I have a question that appears to be related to the beat frequencies of multiple oscillatory signals. Suppose I have $n$ number of sinusoidal waves, each of which follow $ sin(2 \pi \frac1\tau t+\phi)$ and imagine that we add a variability to the frequency, such that $\tau$~$N(\tau,\sigma^2)$.
At time $t=0$, all $n$ waves will be in-phase, following a divergence to out-phase and, depending on the number of waves and their difference in frequencies, a return to in-phase.
I've ran a couple of simulation in an attempt to gain some insight into how the number of oscillatory signals and the magnitude of noise in $\tau$ affects the capacity for the a population of signals to eventually reach a state in which they are in-phase.
I visualized the degree of "in-phase"ness of a population of signals by summing the signals' amplitudes (highest absolute value of the sum should indicate phase matching).

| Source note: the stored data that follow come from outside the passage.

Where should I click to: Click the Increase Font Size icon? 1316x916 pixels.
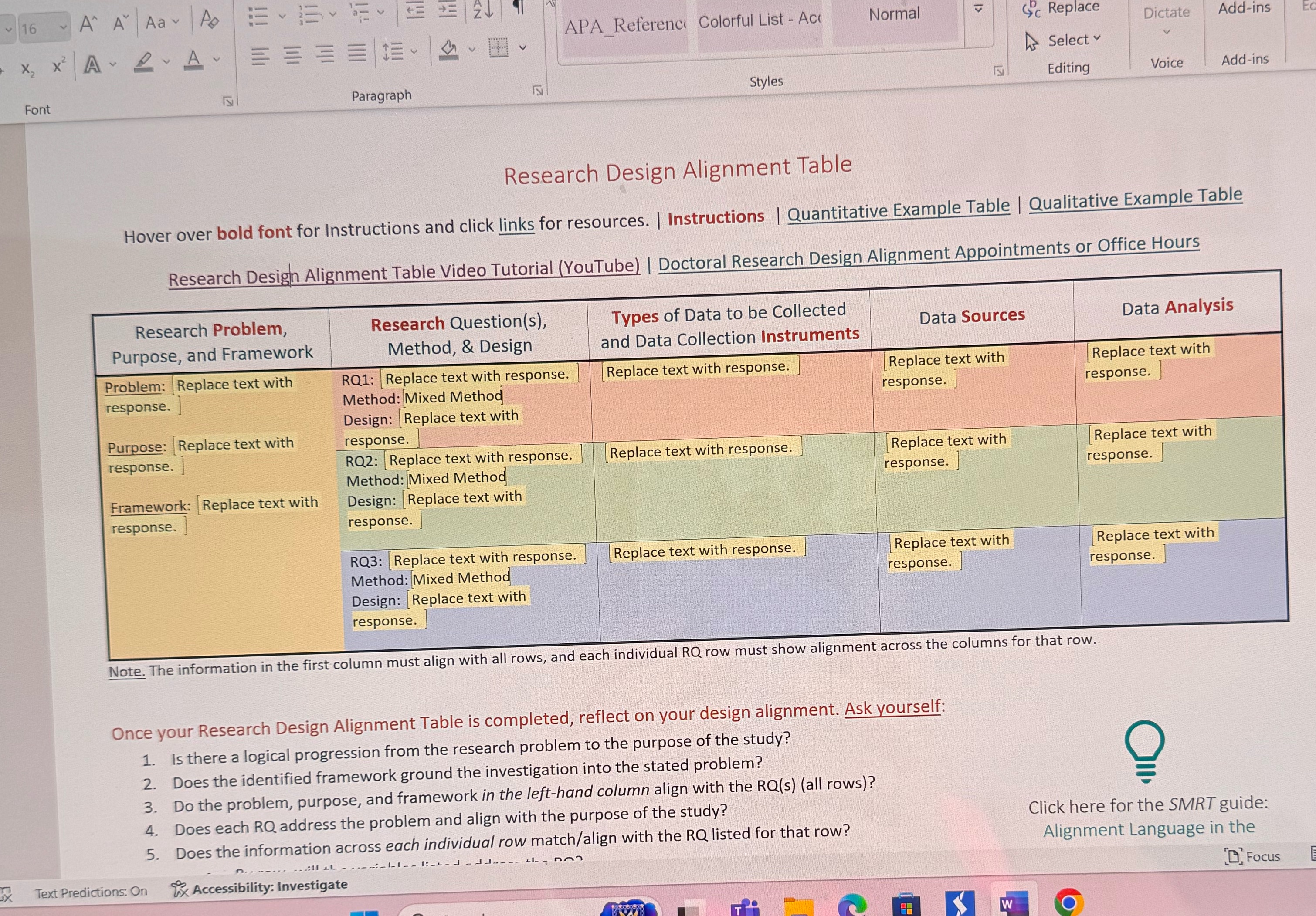(x=87, y=24)
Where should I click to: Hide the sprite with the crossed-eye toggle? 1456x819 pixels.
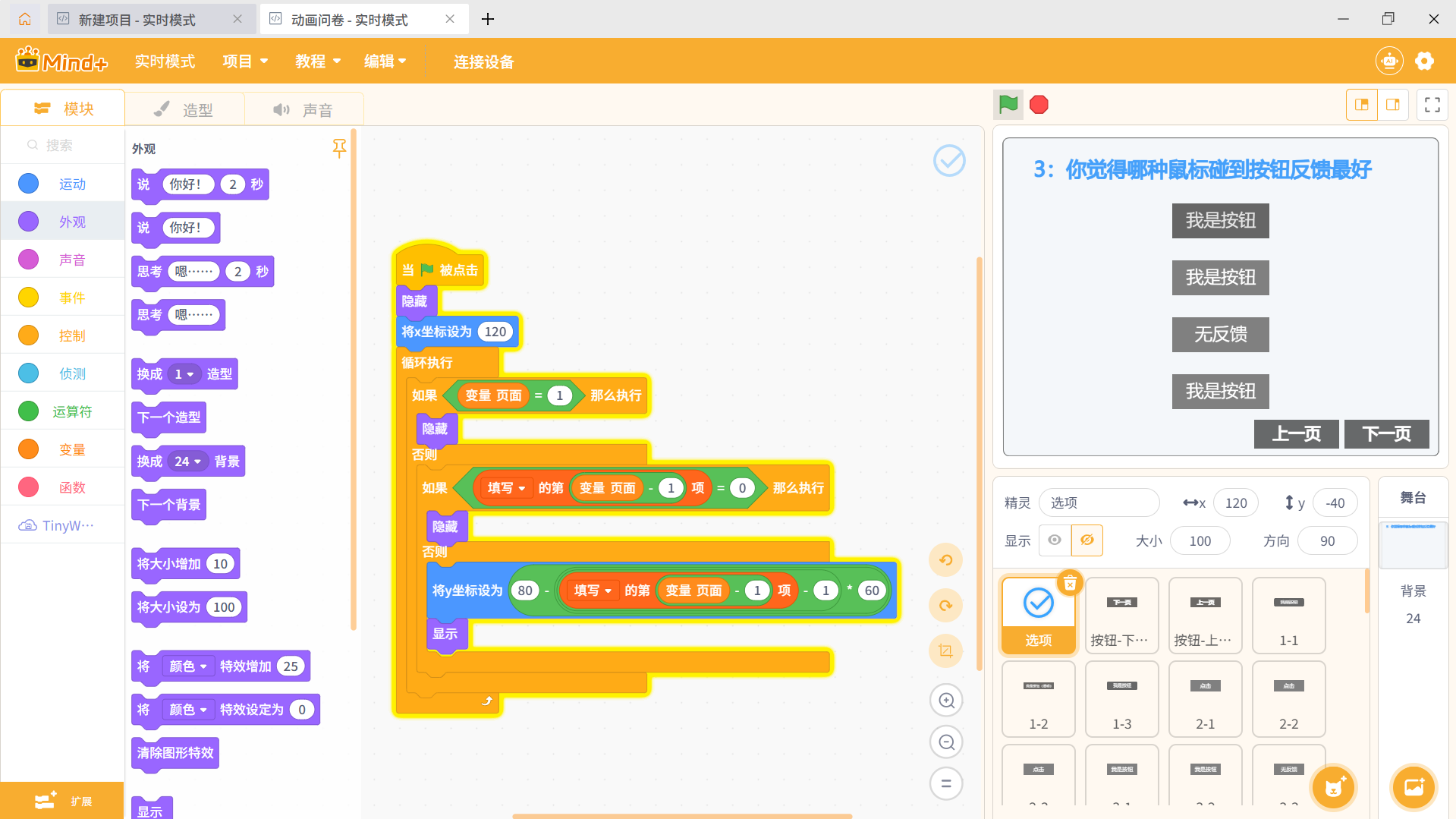click(1087, 540)
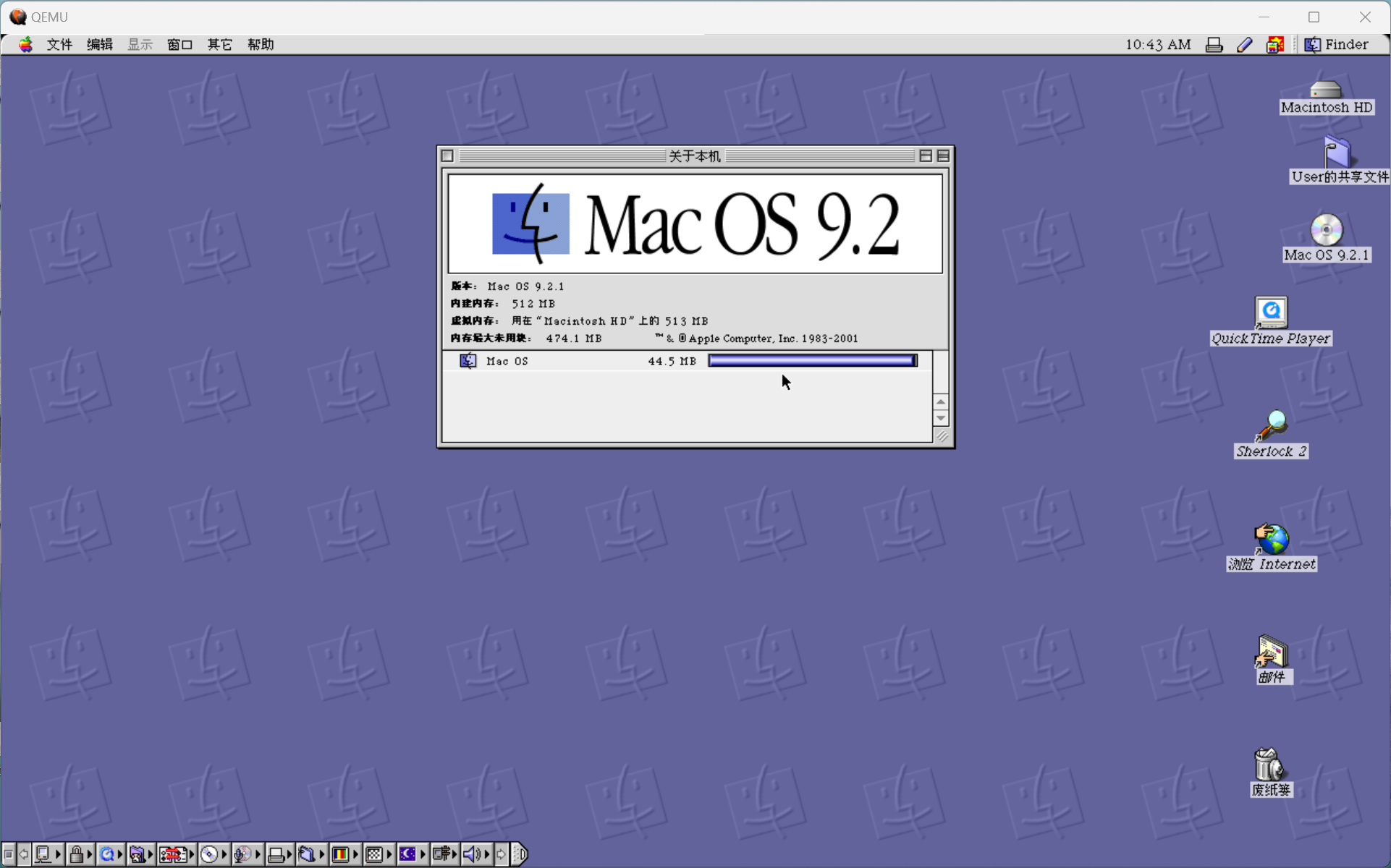The height and width of the screenshot is (868, 1391).
Task: Open the Finder application menu
Action: (x=1336, y=45)
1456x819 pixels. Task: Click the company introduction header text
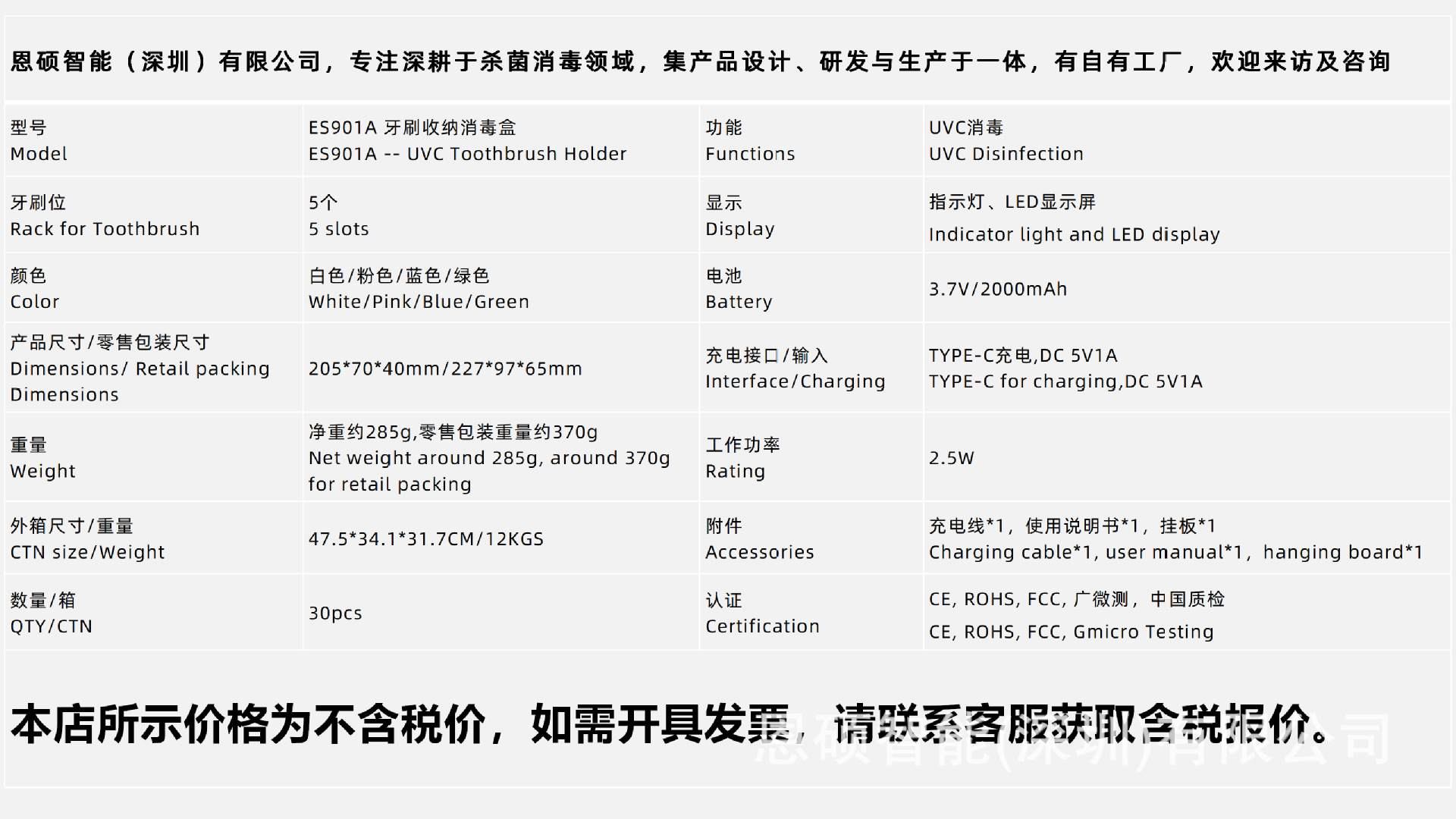pyautogui.click(x=701, y=61)
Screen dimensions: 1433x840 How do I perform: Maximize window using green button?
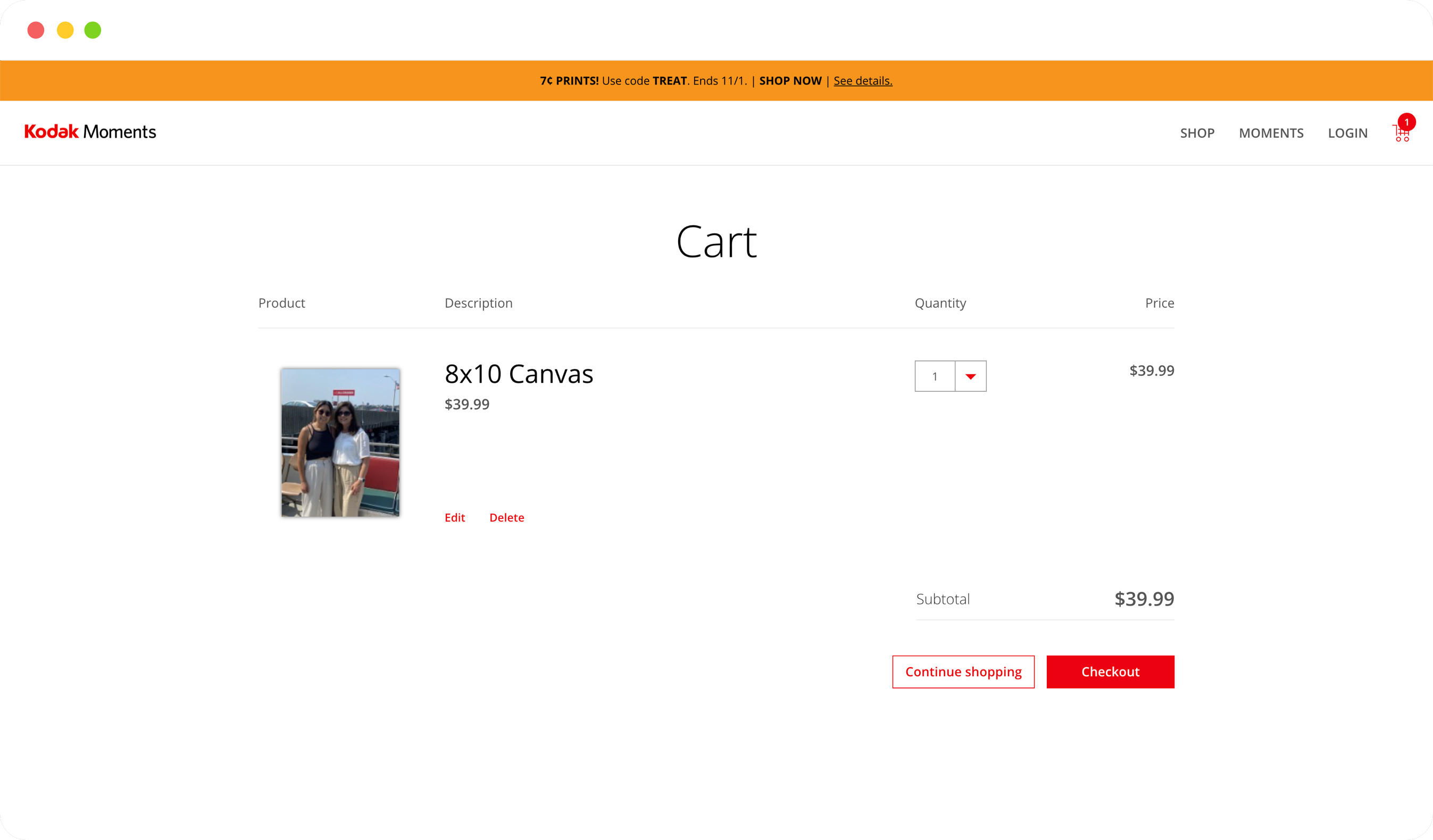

The sum of 2 signals with $\tau$~$N(\pi,.07\pi)$
The sum of 100 signals with $\tau$~$N(\pi,.07\pi)$
The sum of 500 signals with $\tau$~$N(\pi,.07\pi)$
I also varied $\tau's$ noise as:
The sum of 100 signals with $\tau$~$N(\pi,.14\pi)$
The sum of 100 signals with $\tau$~$N(\pi,.3\pi)$
So my question is has anyone encountered any theory related to the apparent phenomenon where there seems to be an exponential convergence to a state of asynchronous that is dependent on the number of signals being considered? Also, the magnitude of the noise of the frequencies seems to dampen the approach to asynchrony.
I saw hints of an answer in this post which is why I've added the quantum mechanics tag as the knowledge of dealing with adding waves of probabilities is probably useful. Any help would be greatly appreciated.